== Segment start ==

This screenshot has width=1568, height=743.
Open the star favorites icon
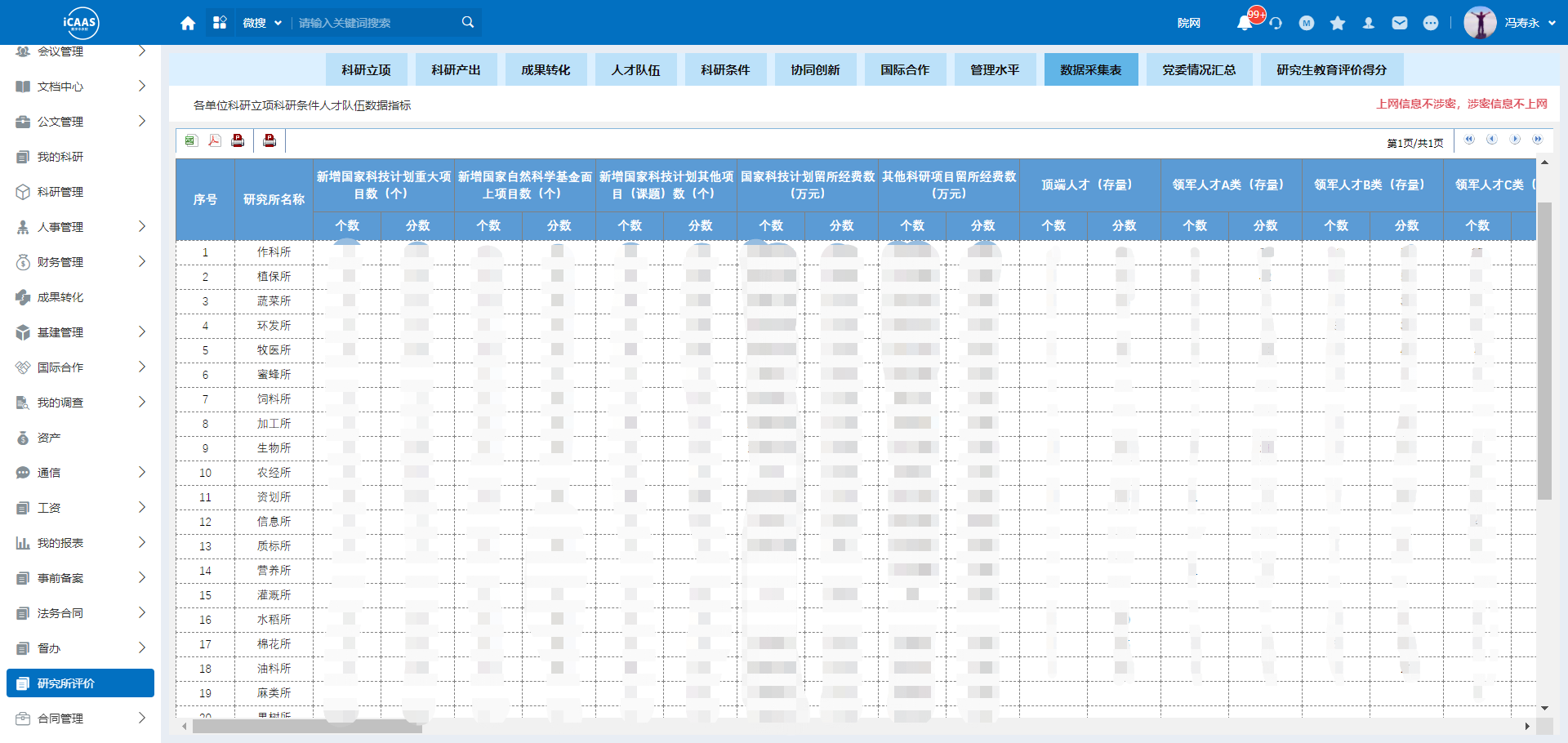(1338, 23)
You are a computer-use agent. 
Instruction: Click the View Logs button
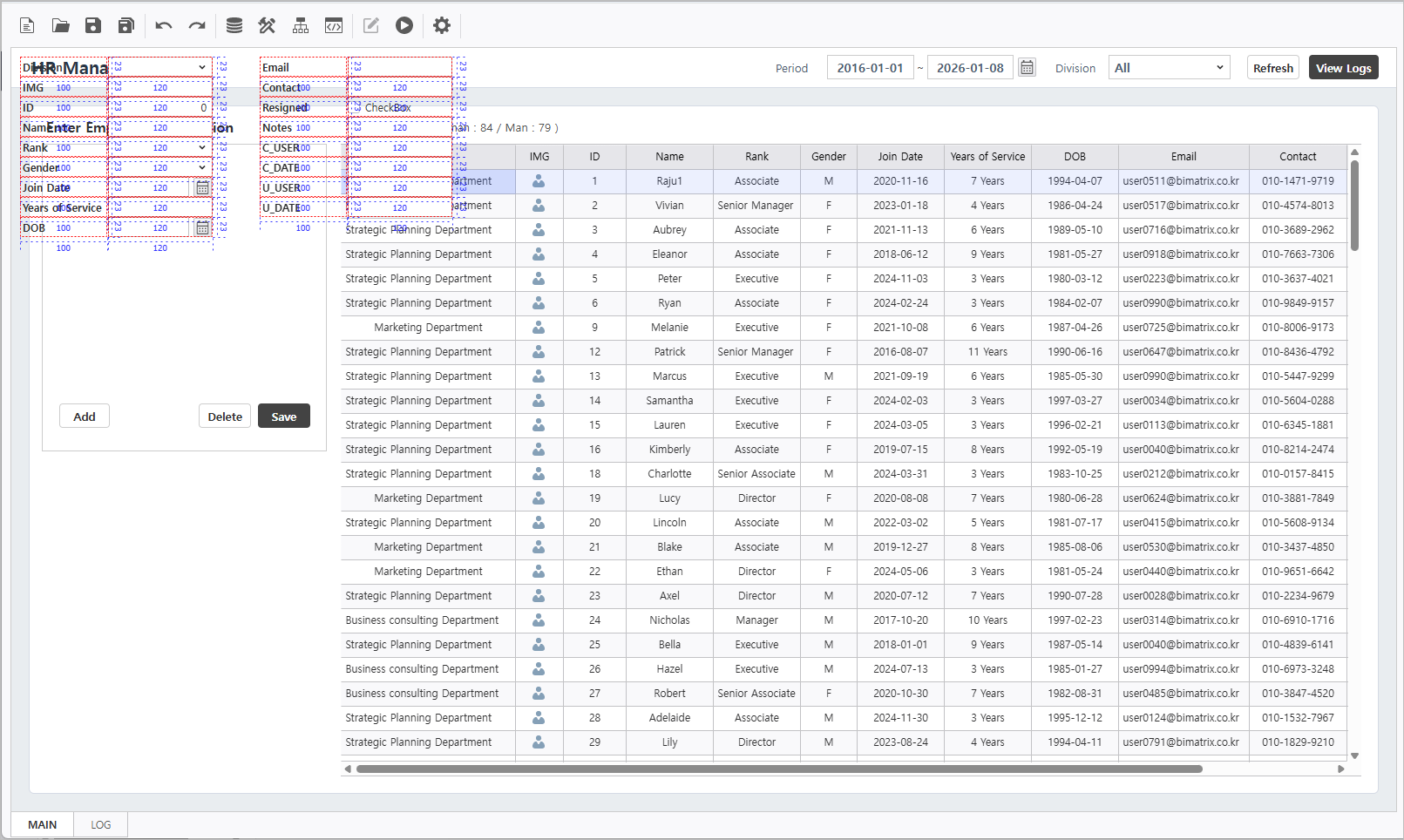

== Segment end ==

▶ **Task to carry out**: With the images left out, set down each record exactly as it appears.

▶ **Written response**:
This screenshot has width=1568, height=743.
Open the star favorites icon
(1338, 23)
You are a computer-use agent. 
Instruction: Click the View Logs button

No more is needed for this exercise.